Беременным не читать.
Отделение новорожденных делилось на две части - отделение патологии новорожденных (опн) и отделение реанимации новорожденных (орн). Мамам детей в орн койко-место не было положено. Их и к детям-то пускали, только если те стабилизировались. И сидели они в коридоре. Ждали. Жалкие минуты, когда можно будет зайти в реанимацию и посмотреть на свою кроху. Трогать нельзя. Только посмотреть. Многие мамы в палатах звали к себе и угощали чаем, потому что и питание, таким мамам не выделялось.
Она была маленького роста и очень-очень худая. На вид не больше 20-21. По факту 27. Молчаливая. Нервные пальцы. Всегда отказывалась и от чая, и от еды. Она вся была там. С ним. С сыном. Он в реанимации. Лёгкие не хотят сами дышать. Его несколько раз пытались снять с ивл, но возвращали. Синел и задыхался.
Не знаю, почему но рядом с ней было стыдно плакать. Она горевала. От неё просто разило тревогой. Но не плакала. Однажды мы остались в палате вдвоём. Я предложила чай. Она в очередной раз отказалась. А потом спросила - а как здесь кормят. И первый раз улыбнулась. Оказалось, что её сына переводят в опн. Сняли с ивл. Наблюдают. И если все хорошо, то послезавтра она ляжет.
Да, гв уже не было. Слишком много нервов. Но зато она будет рядом с ним. Пусть хоть 30 минут 7 раз в сутки, но рядом.
Ей было 27. Он родился на 29 неделе. Гестоз. Они пять лет пытались с мужем стать родителями. И наконец эко помогло. Счастью не было предела. Но вместе с ним накрыл дикий страх и постоянная тревога. Она даже с работы уволилась. Однажды, она заметила, что отекает. Позвонила врачу, та сказала, что так бывает. Через несколько дней встала и заметила, что отёк поднялся до колен. Поехала сразу к врачу. Её осмотрели и отправили пить канефрон, лежать ногами на стене. Ничего страшного, сказала врач. Так бывает. Очень уж ей видимо хотелось поскорее уйти домой. Это была пятница, а с понедельника врач уходила в отпуск.
А к утру её раздуло до состояния шара. Руки, лицо, шея. Все тело. Скорая. И как приговор - срочно на кс. Она плакала, твердила, что напишет отказную. Умоляла, сделать хоть что-то. Поздно, ответили ей. Если бы хотя бы вчера приехали, может и успели бы. А сейчас или кс, или вы умрёте. Последним аргументом было не это. Последним аргументом были слова врача, что вне её тела у ребёнка есть шанс, а так нет. Ну а потом лёгкие не открылись. Молитесь сказали. И вот послезавтра его наконец-то должны перевести в опн. Завтра, сказала, она - не приду. Первый раз. Надо сумки собрать.
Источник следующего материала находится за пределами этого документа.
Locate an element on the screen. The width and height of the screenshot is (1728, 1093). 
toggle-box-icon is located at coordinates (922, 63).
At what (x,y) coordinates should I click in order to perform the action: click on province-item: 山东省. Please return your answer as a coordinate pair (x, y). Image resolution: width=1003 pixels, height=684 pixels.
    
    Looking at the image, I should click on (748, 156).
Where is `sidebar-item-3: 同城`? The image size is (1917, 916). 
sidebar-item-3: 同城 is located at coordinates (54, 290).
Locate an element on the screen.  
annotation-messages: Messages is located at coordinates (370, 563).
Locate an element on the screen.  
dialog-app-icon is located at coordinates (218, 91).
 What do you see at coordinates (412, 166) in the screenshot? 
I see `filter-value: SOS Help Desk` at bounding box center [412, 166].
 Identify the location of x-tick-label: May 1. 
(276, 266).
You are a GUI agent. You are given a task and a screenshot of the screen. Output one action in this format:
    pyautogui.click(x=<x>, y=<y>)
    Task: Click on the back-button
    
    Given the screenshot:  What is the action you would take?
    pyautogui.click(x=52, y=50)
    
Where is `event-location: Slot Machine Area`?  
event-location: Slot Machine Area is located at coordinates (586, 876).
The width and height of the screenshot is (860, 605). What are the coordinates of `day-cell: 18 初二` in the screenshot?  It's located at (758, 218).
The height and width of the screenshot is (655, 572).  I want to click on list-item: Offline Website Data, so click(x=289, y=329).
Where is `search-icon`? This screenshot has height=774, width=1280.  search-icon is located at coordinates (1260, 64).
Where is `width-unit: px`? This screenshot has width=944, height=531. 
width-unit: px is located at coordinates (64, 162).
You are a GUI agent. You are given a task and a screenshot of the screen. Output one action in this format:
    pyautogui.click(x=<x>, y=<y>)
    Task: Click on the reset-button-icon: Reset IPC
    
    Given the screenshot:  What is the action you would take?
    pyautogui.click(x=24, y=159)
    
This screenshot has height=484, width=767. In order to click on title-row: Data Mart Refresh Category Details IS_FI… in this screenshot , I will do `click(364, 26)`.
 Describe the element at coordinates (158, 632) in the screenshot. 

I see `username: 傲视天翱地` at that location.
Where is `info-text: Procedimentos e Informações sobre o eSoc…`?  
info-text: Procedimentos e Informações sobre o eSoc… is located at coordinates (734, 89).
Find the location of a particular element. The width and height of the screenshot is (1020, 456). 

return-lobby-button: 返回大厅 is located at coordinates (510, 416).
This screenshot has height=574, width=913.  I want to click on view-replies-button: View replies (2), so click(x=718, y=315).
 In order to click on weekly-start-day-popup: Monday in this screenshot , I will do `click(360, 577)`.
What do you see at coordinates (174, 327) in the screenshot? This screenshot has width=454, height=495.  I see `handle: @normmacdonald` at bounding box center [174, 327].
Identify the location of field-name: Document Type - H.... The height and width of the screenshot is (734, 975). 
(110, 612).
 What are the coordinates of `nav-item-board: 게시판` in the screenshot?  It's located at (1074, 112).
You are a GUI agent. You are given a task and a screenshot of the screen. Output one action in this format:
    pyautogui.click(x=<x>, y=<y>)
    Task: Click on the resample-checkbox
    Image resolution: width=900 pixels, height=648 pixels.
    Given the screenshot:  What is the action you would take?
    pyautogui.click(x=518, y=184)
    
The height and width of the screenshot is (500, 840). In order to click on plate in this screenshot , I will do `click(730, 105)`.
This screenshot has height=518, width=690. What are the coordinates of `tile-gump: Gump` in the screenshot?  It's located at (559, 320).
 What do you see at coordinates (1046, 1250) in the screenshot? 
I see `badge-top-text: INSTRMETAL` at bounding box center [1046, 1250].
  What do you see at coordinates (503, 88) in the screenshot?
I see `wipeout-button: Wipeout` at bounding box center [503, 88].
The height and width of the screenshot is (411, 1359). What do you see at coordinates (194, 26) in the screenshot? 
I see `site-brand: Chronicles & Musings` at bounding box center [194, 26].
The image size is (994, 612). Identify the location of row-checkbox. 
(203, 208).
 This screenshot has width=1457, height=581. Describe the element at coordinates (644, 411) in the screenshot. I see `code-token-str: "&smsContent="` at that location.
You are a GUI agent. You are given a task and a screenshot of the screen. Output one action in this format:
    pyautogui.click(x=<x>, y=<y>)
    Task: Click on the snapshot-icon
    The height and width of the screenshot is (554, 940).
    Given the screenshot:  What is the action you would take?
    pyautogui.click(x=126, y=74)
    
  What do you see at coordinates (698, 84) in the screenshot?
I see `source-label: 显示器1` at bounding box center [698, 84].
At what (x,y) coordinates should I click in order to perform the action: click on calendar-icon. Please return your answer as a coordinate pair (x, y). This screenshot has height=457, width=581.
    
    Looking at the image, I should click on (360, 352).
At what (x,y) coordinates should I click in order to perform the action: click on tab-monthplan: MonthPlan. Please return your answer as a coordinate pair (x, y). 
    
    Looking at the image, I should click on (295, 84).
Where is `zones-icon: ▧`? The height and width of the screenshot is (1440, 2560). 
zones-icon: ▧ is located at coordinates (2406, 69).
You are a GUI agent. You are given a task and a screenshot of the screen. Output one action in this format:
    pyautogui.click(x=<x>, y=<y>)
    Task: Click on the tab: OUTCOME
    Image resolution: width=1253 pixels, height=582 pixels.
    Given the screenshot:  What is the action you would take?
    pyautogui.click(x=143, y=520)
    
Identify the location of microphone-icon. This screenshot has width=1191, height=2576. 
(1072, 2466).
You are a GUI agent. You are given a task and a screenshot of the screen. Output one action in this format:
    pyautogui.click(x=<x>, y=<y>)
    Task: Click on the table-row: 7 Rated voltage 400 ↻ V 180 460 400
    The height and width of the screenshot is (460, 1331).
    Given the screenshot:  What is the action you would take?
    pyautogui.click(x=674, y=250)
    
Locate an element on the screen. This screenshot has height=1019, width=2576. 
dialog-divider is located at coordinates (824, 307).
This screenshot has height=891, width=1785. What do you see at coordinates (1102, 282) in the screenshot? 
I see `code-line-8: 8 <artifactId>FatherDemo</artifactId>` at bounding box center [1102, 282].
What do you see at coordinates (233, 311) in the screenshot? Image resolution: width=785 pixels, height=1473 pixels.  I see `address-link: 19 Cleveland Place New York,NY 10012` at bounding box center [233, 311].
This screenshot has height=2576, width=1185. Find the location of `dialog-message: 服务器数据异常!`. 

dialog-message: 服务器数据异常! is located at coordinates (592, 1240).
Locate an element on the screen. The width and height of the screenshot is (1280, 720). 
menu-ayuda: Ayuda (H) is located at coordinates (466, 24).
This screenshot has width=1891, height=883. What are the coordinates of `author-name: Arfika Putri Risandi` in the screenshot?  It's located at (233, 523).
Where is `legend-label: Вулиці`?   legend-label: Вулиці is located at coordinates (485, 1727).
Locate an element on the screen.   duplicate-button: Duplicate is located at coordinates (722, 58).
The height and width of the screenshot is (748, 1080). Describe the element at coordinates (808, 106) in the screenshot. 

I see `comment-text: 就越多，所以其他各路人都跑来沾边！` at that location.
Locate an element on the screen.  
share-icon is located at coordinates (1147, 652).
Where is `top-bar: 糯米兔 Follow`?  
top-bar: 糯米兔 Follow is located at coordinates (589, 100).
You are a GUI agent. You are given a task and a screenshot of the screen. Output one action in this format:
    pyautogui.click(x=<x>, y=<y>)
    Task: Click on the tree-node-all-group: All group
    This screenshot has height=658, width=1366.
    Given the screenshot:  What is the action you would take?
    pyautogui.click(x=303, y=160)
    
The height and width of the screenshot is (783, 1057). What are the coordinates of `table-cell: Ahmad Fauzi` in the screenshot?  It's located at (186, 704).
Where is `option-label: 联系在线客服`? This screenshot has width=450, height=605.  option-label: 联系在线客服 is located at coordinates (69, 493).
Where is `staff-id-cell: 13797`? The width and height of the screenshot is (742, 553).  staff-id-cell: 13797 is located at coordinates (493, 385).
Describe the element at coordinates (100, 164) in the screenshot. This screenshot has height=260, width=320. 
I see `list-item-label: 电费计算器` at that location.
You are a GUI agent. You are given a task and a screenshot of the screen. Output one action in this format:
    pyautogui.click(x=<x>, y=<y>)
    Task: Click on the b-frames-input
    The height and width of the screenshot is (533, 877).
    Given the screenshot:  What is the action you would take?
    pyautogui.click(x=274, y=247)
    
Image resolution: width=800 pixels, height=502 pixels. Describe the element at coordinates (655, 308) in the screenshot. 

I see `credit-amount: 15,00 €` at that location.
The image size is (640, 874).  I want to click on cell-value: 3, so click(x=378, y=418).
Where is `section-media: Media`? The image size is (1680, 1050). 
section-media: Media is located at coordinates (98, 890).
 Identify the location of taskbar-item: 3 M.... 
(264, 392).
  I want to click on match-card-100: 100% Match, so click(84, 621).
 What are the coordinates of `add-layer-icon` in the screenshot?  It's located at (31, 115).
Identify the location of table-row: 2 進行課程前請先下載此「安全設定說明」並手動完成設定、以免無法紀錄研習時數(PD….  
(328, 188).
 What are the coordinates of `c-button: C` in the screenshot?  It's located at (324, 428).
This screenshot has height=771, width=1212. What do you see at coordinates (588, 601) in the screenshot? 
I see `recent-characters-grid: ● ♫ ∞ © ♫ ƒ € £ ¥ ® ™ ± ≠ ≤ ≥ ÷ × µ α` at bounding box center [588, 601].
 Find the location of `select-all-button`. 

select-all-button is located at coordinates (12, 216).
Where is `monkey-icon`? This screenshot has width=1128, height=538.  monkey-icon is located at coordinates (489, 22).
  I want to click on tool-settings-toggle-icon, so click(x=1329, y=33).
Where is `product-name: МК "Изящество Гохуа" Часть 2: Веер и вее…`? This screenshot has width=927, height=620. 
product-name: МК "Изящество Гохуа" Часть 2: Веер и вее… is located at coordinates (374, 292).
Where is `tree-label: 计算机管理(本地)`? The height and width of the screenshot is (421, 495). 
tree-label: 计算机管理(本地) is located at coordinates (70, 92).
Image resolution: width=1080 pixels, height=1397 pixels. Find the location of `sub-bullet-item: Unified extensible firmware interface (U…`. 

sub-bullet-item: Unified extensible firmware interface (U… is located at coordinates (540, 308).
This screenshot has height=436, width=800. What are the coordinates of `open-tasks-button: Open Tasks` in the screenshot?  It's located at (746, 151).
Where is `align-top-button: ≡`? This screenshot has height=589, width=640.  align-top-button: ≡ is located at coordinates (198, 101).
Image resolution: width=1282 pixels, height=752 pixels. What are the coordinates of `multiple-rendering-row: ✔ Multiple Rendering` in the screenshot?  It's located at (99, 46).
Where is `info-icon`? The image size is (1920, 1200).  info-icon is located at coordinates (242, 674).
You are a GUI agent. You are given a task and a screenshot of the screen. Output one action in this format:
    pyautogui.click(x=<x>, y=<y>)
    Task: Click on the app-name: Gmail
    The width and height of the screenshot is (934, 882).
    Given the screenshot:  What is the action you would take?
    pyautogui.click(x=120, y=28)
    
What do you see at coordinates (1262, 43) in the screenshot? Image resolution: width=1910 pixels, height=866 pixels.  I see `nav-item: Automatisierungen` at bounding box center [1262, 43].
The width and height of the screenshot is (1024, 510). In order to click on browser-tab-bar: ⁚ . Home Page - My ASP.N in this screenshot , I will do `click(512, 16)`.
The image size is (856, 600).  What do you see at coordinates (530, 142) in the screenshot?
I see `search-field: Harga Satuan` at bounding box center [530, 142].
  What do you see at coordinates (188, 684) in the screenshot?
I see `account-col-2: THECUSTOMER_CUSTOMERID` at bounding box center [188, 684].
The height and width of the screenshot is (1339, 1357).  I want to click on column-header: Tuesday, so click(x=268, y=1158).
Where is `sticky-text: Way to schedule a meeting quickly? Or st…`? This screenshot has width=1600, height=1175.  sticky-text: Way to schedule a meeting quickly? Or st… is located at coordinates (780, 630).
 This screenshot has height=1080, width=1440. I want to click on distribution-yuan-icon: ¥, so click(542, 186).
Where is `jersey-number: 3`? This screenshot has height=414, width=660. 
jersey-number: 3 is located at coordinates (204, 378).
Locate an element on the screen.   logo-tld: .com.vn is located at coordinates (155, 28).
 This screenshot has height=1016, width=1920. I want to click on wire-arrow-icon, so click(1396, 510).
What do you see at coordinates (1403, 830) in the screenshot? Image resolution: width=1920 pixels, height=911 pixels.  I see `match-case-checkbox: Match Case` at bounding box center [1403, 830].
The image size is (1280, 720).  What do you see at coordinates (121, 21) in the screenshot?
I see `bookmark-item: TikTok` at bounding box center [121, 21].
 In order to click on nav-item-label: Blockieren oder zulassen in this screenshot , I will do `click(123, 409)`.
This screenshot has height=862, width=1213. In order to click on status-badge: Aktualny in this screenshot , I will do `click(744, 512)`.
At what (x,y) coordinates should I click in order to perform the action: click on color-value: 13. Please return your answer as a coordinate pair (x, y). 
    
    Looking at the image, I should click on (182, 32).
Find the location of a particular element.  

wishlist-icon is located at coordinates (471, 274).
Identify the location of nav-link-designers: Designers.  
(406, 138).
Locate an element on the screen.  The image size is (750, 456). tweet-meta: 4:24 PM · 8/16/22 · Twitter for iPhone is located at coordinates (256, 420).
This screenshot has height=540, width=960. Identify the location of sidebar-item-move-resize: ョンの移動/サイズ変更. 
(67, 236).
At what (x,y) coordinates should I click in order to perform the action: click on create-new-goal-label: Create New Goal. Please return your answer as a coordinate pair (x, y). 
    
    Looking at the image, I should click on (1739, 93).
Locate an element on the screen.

На следующий вечер похолодало на улице. Шёл противный осенний дождь, не смотря на то, что было лето. Наши окна выходили на внутренний дворик больницы. Я пришла с вечернего кормления. Девочки стояли у окна и перешептывались. И тогда я увидела её. Она сидела полубоком к нам. В руках конвертик из одеяла, перевязанный голубой лентой. Но от всего увиденного прошибал ледяной пот. И даже не от того, что она была одета летом в пальто. И не от того, что она сидела под дождём без зонта абсолютно мокрая. Её всегда туго натянутая спина, была согнута. Она качала и пела. Качала и пела. Пустое одеяло.
Он умер. Она не пришла в тот день. Собиралась, чтобы лечь. Не успела. Умер. Откачать не смогли. Она не поверила, примчалась с одеялком, чтобы забрать. Темнело. Дождь все шёл. А она так и сидела. Качала и пела не меняя позы. Пустое одеяло, перевязанное синей лентой. Никому из нас не хватило бы духа подойти к ней. Мы закрыли окно. И легли спать. Со слезами на глазах.
P. S. Я не знаю, была ли врачебная вина или ошибка в его смерти. О том, что они не успели его спасти, сказала одна из девочек, чей ребёнок тоже лежал в орн. Насколько это правда не известно. Я лишь хотела рассказать о горе матери. Горе, которое в 27 лет лишило человека рассудка. Мне очень хочется верить, что она пришла в себя. Что все-таки она обрела счастье материнства.